What Happens to Data When Cloud Services Say Goodbye?

It’s the stuff of nightmares.

Cloud storage service Wuala has announced that it’s closing, and that all of the data that it keeps for its customers will be deleted on November 15.

Obviously this is highly disruptive for businesses, who are now unexpectedly having to find another storage provider. They’ll have to meet time pressures for moving their data out, or face losing it. But Wuala is also extremely skimpy on the details of how seriously they’re taking their data stewardship.

It’s a sobering turn of events. I don’t know about you, but I’ve been living high on the cloud hog for a while. I’ve uploaded family pics to photo service Shutterfly for 10 years—and in many cases, that digital version in the cloud is the only version I have. I’ve all but stopped buying music, and instead have a premium Spotify account with all of my carefully curated playlists available anywhere I am. I use Google Drive to back up critical documents—and have, ever since I poured a Starbucks venti coffee with skim milk all over my beautiful Lenovo Yoga ultrabook, frying it completely—along with all of my half-written articles and notes.

The fact is, we very casually take on cloud services.
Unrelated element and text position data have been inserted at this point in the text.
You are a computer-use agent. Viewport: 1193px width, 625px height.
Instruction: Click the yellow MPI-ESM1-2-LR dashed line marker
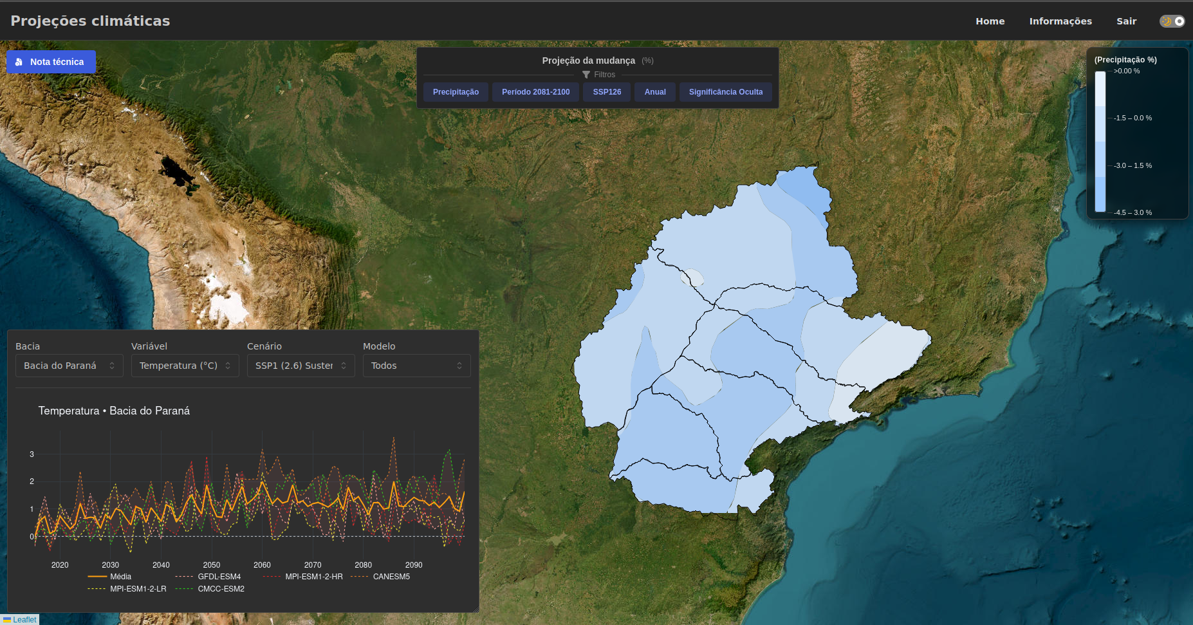point(97,589)
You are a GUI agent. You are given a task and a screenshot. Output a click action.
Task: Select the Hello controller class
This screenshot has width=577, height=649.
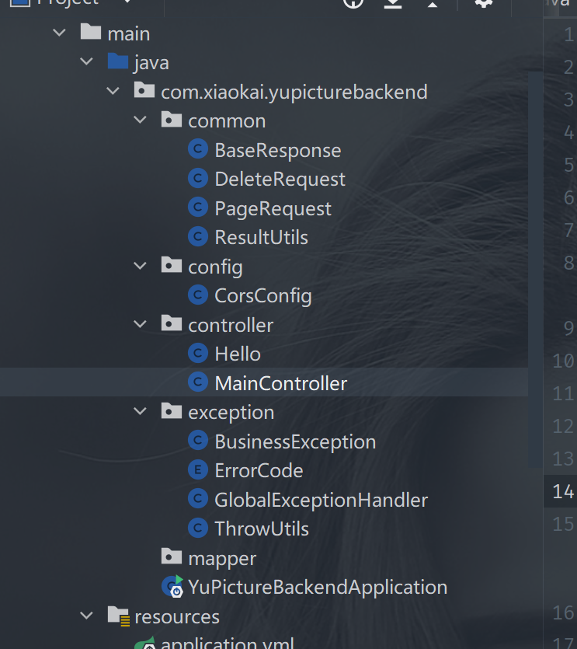pyautogui.click(x=238, y=354)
And not just in the consumer realm—businesses are rushing headlong like a pack of starving hyenas into the fat bounty of lower-cost, lower-maintenance, productivity-boosting cloud services. But here’s the rub: There’s no reason to expect that a storage cloud provider will outlive you or your company.

It’s a good bet that few of us have adequately thought the ramifications through—unless you work for a huge corporation with compliance considerations. As for the rest of us…have you taken a good hard look at what’s at stake?
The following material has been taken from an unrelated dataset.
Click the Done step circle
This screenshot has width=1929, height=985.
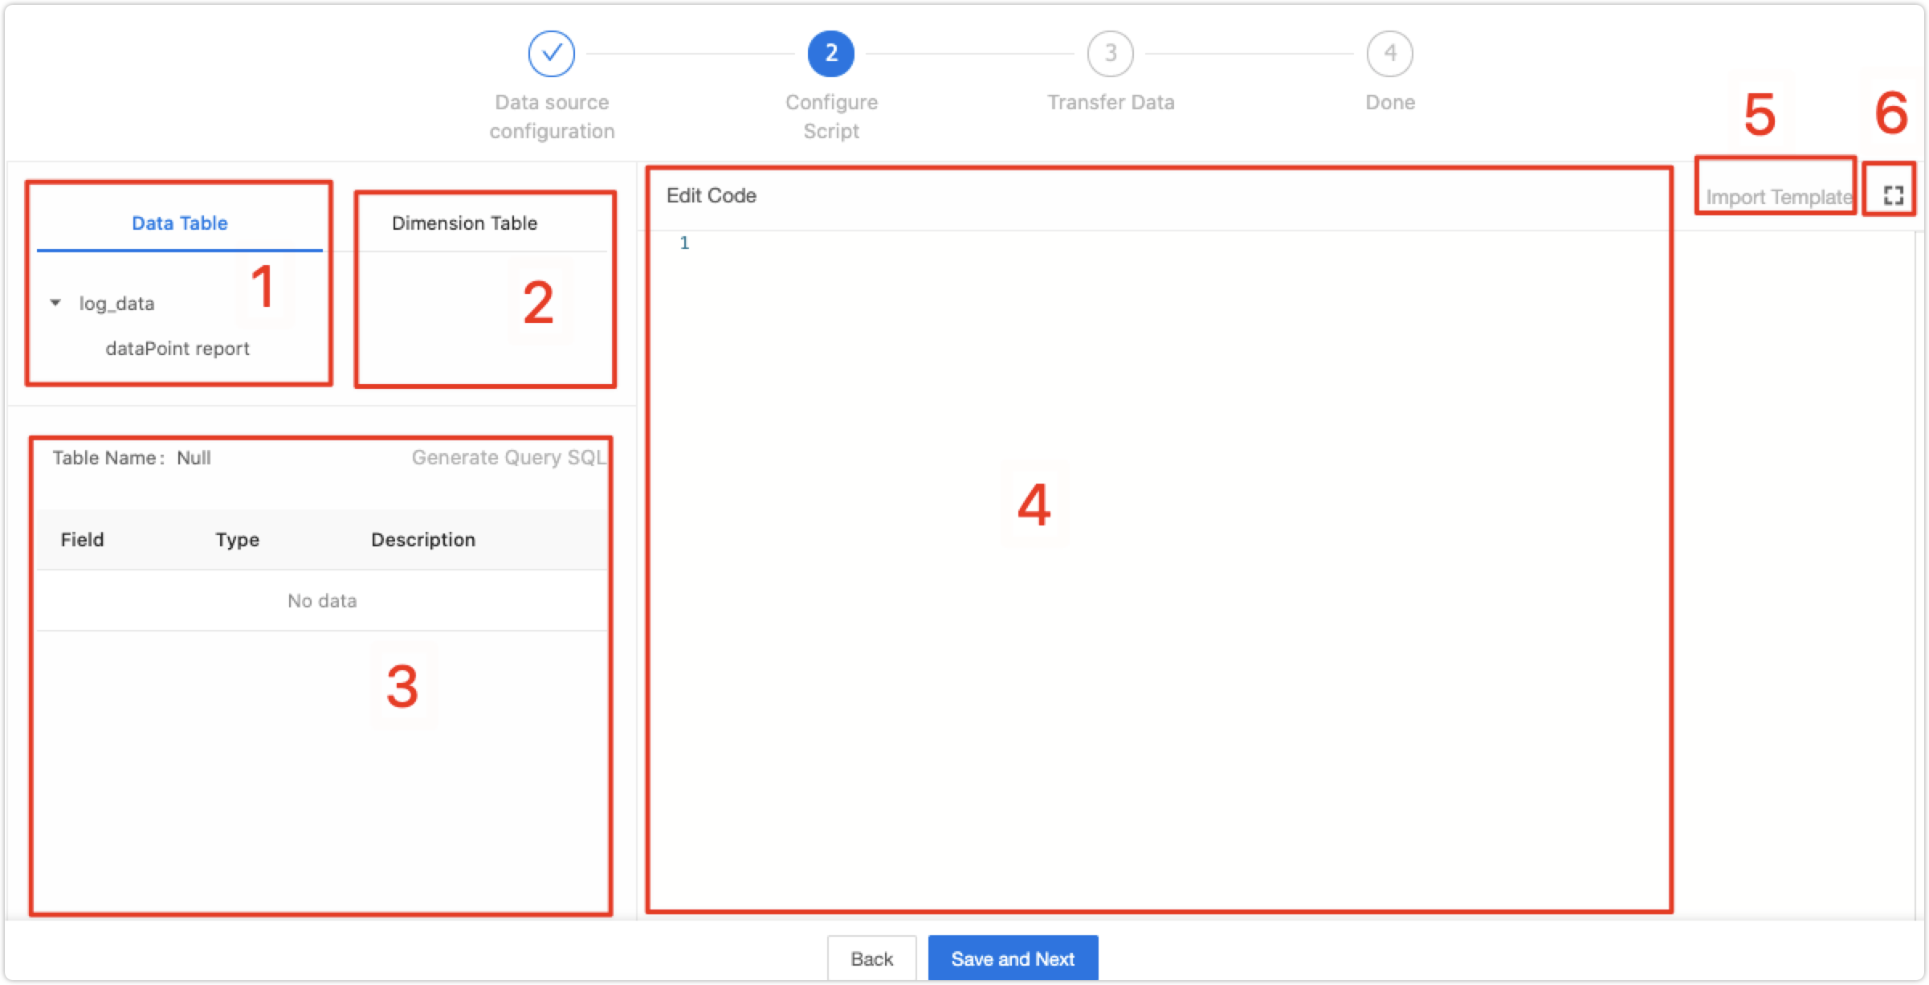pos(1389,53)
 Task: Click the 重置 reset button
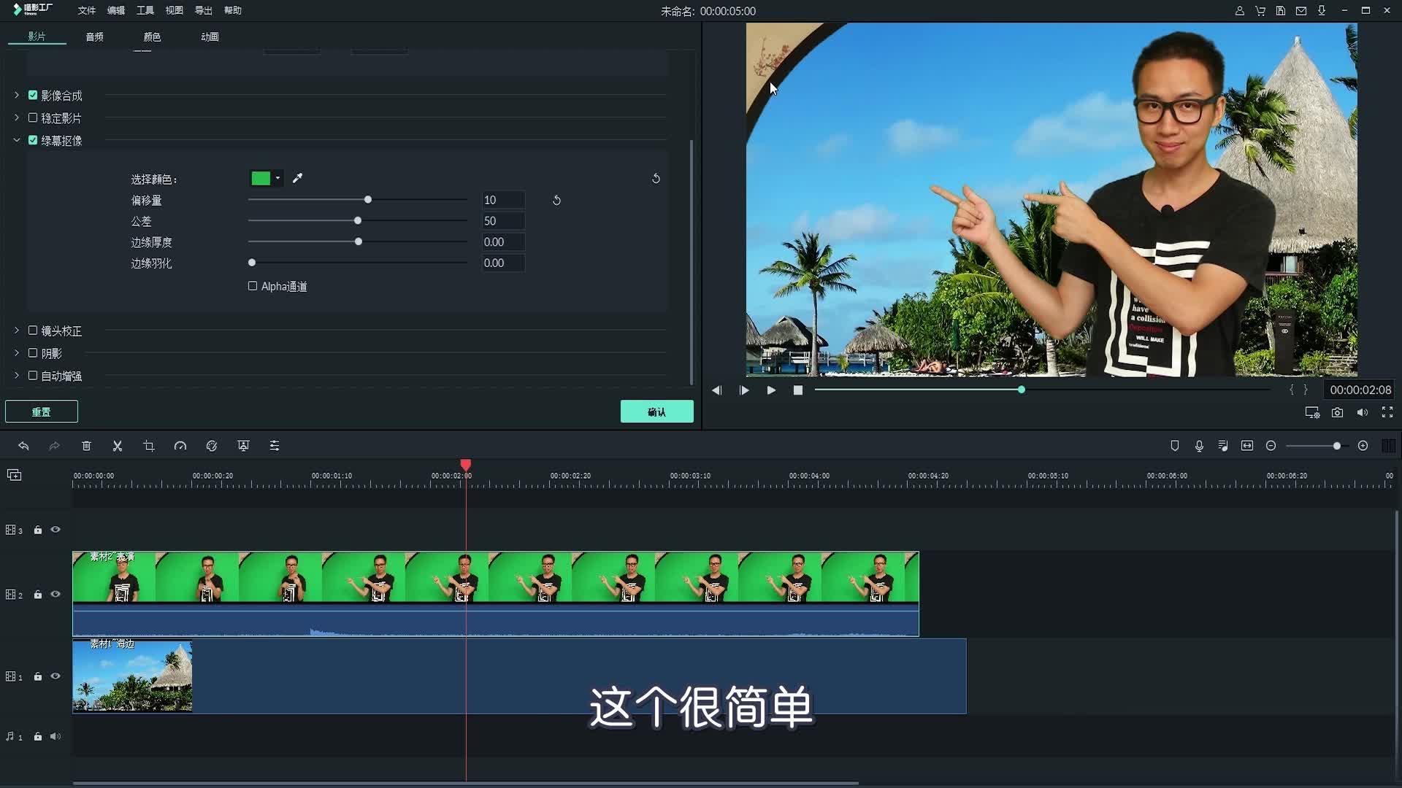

What would happen if Shutterfly suddenly, well, shuttered? Do I have recourse to recover my data? Can I expect that it would take the time and expense to ensure data continuity and safety, even as its employees face termination and execs are losing their shirts?

One wonders how Wuala is securing the confidentiality of their customers’ data, because there’s more than fuzzy cloudy bits at play in the mechanics of it all. When you dispose of an older computer at home, you need to clean out the memory to protect your privacy before you donate or recycle the computer. Similarly, when storage is in the cloud, we can’t forget about the hardware extensions that can still ‘remember’ our information.

Chenxi Wang, VP of cloud security and strategy at CipherCloud, noted in an email a few of the questions that spring to mind: “What measures will Wuala take when they delete data? Will Wuala literally overwrite the bits on the disks, or will they simply delete the handle to the data? Will the physical disks on which the data is stored be repurposed by another entity? And if so, customer data left on the hardware disks may still be accessible.” Wuala hasn’t said anything on this score. “Move it or lose it” seems to be the only message it’s delivering.

Companies, be they restaurants on the square or tech startups, open and fold every day. It’s no different in the cloud than it is on Main Street. And that should be a fundamental consideration when choosing a cloud provider. Due diligence on contingency plans in the case of a bankruptcy or closure on the part of the provider should be a part of any customer contract. Unfortunately, it’s a little-explored arena, legal or otherwise.

“If you are the Library of Congress, for instance, which commercial entity can you enlist to store data and be assured that they will have a similar longevity as you?” said Wang. “This is not an easy question to answer and, indeed, I am not sure the industry as a whole has a good answer today."